What I need is that first function, amount_of_memory_still_available_to_php().

posulliv’s picture

Status: Needs work » Needs review
StatusFileSize
new1.93 KB

This patch is based on the patch from #4 and uses the hook_apachesolr_exclude hook. A new variable is added to the configuration screen to control the filesize limit.

posulliv’s picture

Update on patch from #7 with tiny bit of validation for variable to limit filesize.

jessehs’s picture

Re-roll of #8 without removing the newline at end of file (which caused the patch to break against HEAD).

nick_vh’s picture

Issue summary: View changes
StatusFileSize
new2.14 KB

Made the default 40MB as we see most of the problems coming from files above that size. It's still configurable. Also moved the exclude hook to the hook that was already implemented. (apachesolr_attachments_apachesolr_file_exclude)

nick_vh’s picture

Committed it to dev branch. Let me know if it works for you

nick_vh’s picture

Status: Needs review » Fixed

  • Nick_vh committed 8f00ca3 on 7.x-1.x
    Issue #1251308 by posulliv, Nick_vh, jessehs, jhedstrom | aLearningGuy:...

Status: Fixed » Closed (fixed)

Automatically closed - issue fixed for 2 weeks with no activity.

janusman’s picture

Status: Closed (fixed) » Needs work
+++ b/apachesolr_attachments.module
@@ -388,6 +388,19 @@ function apachesolr_attachments_apachesolr_file_exclude($entity_id, $row, $env_i
+  // Exclude files above the configured limit.
+  $filesize_limit = variable_get('apachesolr_attachments_filesize_limit', '40');
+  // load the entity.
+  $entities = entity_load('file', array($entity_id), NULL, TRUE);
+  // Take the first item.
+  $entity = reset($entities);
+
+  // Check if the filesize is higher than the allowed filesize.
+  if (isset($entity->filesize) && $filesize_limit > 0 && $entity->filesize > $filesize_limit) {
+    return TRUE;
+  }
+

It looks like the variable is an integer that means 'megabytes', but $entity->filesize is kept in bytes. So this works BUT the default of '40' will then skip all files except those smaller than 40 bytes :(

janusman’s picture

Status: Needs work » Needs review
StatusFileSize
new2.03 KB

Patch for 7.x-1.x.

pwolanin’s picture

@janusman - I think you posted an interdiff only?

janusman’s picture

Status: Needs review » Fixed

I didn't.. my diff was against a fresh checkout of master :)
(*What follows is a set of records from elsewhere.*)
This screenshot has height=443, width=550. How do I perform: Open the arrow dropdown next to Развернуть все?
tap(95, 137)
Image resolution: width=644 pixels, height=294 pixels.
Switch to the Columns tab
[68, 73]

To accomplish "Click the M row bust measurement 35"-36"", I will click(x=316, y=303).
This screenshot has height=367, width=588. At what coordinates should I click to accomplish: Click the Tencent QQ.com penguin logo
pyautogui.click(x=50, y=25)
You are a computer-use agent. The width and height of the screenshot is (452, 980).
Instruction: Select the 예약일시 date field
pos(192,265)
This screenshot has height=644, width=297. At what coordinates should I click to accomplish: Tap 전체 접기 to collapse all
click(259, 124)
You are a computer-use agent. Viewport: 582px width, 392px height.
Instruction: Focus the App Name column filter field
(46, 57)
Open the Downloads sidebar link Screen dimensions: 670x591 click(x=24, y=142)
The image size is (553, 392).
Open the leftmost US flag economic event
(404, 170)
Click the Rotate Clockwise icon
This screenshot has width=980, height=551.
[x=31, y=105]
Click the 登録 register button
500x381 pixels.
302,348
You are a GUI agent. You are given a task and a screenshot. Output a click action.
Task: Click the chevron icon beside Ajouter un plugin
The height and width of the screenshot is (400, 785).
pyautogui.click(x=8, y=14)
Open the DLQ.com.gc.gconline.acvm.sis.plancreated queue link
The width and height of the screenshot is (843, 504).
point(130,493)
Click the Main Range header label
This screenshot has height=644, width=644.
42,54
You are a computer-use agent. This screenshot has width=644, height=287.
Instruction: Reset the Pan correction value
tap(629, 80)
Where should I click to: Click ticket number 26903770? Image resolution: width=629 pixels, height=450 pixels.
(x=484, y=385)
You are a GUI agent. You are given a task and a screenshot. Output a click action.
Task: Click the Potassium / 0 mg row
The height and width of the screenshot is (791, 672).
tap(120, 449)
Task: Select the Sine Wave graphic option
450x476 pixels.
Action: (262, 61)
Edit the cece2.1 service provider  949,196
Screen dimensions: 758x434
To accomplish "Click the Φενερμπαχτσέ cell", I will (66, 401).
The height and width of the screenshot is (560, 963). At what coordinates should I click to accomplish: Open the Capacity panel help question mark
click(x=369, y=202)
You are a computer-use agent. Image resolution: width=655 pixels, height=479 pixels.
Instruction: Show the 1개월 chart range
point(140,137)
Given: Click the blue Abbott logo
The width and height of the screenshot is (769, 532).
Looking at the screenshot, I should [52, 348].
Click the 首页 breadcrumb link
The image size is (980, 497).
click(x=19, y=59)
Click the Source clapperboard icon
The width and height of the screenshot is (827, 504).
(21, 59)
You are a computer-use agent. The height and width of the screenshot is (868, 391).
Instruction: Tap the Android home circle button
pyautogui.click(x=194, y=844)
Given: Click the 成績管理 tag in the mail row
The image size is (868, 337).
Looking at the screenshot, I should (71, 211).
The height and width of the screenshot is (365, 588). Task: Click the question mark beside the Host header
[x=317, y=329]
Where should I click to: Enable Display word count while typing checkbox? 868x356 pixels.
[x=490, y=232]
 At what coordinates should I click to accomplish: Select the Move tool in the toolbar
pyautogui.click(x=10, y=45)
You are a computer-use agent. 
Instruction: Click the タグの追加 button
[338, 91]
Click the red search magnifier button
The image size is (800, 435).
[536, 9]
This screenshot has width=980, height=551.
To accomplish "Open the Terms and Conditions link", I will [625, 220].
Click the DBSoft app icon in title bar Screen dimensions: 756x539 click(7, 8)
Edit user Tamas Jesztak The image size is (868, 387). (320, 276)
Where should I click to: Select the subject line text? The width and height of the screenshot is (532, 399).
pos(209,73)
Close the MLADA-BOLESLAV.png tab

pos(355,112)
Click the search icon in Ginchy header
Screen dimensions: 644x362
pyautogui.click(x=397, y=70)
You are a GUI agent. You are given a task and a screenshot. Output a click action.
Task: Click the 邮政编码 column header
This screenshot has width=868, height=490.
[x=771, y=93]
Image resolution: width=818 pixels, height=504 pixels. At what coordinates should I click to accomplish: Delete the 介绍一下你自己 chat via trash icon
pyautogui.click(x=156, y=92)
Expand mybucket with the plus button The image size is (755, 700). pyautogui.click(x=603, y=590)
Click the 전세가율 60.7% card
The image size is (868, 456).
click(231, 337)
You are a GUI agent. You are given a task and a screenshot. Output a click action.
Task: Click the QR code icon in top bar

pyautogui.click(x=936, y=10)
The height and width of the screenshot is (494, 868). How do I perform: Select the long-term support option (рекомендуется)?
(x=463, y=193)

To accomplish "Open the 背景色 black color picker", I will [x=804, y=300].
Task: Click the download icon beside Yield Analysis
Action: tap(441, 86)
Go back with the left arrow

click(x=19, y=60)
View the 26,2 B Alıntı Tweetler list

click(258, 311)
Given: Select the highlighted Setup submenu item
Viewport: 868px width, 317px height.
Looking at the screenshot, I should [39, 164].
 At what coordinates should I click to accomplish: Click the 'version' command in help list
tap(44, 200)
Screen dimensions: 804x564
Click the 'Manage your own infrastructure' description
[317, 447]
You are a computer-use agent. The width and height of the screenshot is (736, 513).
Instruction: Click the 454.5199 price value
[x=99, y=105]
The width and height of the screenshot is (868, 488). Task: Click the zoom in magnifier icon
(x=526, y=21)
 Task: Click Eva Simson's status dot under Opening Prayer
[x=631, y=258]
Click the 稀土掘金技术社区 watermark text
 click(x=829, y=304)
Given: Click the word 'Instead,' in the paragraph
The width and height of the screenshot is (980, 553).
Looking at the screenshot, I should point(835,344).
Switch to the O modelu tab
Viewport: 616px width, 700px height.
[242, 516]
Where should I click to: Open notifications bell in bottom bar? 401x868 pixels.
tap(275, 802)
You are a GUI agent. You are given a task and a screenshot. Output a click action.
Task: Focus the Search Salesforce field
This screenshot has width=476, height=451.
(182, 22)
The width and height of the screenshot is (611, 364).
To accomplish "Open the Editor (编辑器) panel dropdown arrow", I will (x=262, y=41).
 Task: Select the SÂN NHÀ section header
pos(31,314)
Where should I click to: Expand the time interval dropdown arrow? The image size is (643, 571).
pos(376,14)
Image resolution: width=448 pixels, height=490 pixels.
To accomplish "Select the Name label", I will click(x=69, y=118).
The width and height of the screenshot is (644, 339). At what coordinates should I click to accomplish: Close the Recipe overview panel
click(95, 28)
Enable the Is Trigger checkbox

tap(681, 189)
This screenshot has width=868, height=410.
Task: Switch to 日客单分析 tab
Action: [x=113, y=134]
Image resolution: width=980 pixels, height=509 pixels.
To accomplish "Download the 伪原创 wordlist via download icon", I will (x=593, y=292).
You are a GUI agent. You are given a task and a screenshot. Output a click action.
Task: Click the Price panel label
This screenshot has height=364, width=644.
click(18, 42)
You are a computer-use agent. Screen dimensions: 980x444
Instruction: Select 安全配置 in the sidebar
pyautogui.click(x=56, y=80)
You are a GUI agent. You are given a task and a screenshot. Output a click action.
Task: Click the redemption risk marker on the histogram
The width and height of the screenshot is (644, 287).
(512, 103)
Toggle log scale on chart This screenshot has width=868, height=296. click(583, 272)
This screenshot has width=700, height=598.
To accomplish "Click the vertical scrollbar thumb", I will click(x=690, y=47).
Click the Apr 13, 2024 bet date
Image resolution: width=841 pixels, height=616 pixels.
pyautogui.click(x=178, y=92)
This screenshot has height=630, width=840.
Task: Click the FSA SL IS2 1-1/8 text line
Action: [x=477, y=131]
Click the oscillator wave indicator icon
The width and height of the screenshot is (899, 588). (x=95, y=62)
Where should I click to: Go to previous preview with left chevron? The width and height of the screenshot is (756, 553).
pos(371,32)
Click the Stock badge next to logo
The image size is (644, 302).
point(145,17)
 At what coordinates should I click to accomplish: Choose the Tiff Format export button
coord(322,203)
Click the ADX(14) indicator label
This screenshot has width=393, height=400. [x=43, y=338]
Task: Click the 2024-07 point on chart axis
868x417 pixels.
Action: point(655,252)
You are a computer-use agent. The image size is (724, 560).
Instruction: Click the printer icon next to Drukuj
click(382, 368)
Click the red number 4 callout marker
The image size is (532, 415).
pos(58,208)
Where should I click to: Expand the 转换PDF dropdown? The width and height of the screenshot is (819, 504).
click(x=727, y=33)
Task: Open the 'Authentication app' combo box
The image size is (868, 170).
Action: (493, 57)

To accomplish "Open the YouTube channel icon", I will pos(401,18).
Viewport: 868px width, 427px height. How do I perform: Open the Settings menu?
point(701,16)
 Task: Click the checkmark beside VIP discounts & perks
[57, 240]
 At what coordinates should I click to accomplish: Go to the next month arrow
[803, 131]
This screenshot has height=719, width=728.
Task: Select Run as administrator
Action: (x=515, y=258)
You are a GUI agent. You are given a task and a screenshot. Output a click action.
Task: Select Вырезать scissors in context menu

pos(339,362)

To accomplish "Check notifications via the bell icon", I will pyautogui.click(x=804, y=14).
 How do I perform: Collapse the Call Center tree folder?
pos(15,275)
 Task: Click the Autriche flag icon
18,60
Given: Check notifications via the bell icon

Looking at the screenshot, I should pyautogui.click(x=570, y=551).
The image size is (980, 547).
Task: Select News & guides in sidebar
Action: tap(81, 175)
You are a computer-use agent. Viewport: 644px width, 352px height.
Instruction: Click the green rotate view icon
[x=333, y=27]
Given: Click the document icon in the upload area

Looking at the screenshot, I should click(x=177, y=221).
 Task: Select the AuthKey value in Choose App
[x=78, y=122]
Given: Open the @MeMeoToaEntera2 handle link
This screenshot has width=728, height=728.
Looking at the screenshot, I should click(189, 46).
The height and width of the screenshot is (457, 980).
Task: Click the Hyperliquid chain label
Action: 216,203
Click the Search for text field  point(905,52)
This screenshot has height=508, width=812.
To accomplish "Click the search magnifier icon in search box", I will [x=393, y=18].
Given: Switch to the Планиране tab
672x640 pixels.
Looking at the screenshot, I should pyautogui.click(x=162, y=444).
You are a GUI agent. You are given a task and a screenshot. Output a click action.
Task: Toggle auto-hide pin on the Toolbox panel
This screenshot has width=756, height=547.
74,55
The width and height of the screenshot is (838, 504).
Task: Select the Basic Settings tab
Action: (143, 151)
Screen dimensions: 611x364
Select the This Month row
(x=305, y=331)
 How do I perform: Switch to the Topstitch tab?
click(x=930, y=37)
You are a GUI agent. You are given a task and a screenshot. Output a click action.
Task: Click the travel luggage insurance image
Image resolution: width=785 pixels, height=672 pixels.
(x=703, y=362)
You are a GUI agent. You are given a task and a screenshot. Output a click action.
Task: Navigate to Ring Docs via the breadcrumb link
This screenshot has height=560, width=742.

My changes are pretty tame and seem to work, so committing to 7.x-1.x-dev

(As soon as I get permissions to do so!)

  • janusman authored ef7477b on 7.x-1.x
    Issue #1251308 by posulliv, Nick_vh, janusman, jhedstrom, jessehs: File...
janusman’s picture

Committed.

n.dhuygelaere’s picture

I still have a "PHP Fatal error: Allowed memory size", when I index a file with tika with the 7.x-1.3+9-dev version (2015-02-13).

In, fact the error occurs because tika try to extract the content of the file before the hook_apachesolr_file_exclude.

For fix this bug, i have alter the apachesolr_attachments_get_attachment_text() function, as bellow :

function apachesolr_attachments_get_attachment_text($file) {
  $indexer_table = apachesolr_get_indexer_table('file');
  if (!apachesolr_attachments_is_file($file)) {
    return FALSE;
  }
  // Exclude files above the configured limit.
  $filesize_limit = variable_get('apachesolr_attachments_filesize_limit', '41943040');
  // Check if the filesize is higher than the allowed filesize.
  if (isset($file->filesize) && $filesize_limit > 0 && $file->filesize > $filesize_limit) {
    return false;
  }
....
pwolanin’s picture

Status: Fixed » Active
janusman’s picture

Status: Active » Needs review
StatusFileSize
new2.37 KB

New patch, basically the same as n.dhuygelaere's from #21, but I added logging.

  • janusman authored 5e96575 on 7.x-1.x
    Followup to: Issue #1251308 by janusman, posulliv, Nick_vh, jhedstrom,...
janusman’s picture

Status: Needs review » Fixed

Committed to 7.x-1.x

Status: Fixed » Closed (fixed)

Automatically closed - issue fixed for 2 weeks with no activity.

nicholass’s picture

This is somehow STILL NOT RELEASED... I was bit by this problem this week and installing the dev version of the module did the trick. 👍 Module maintainers please release!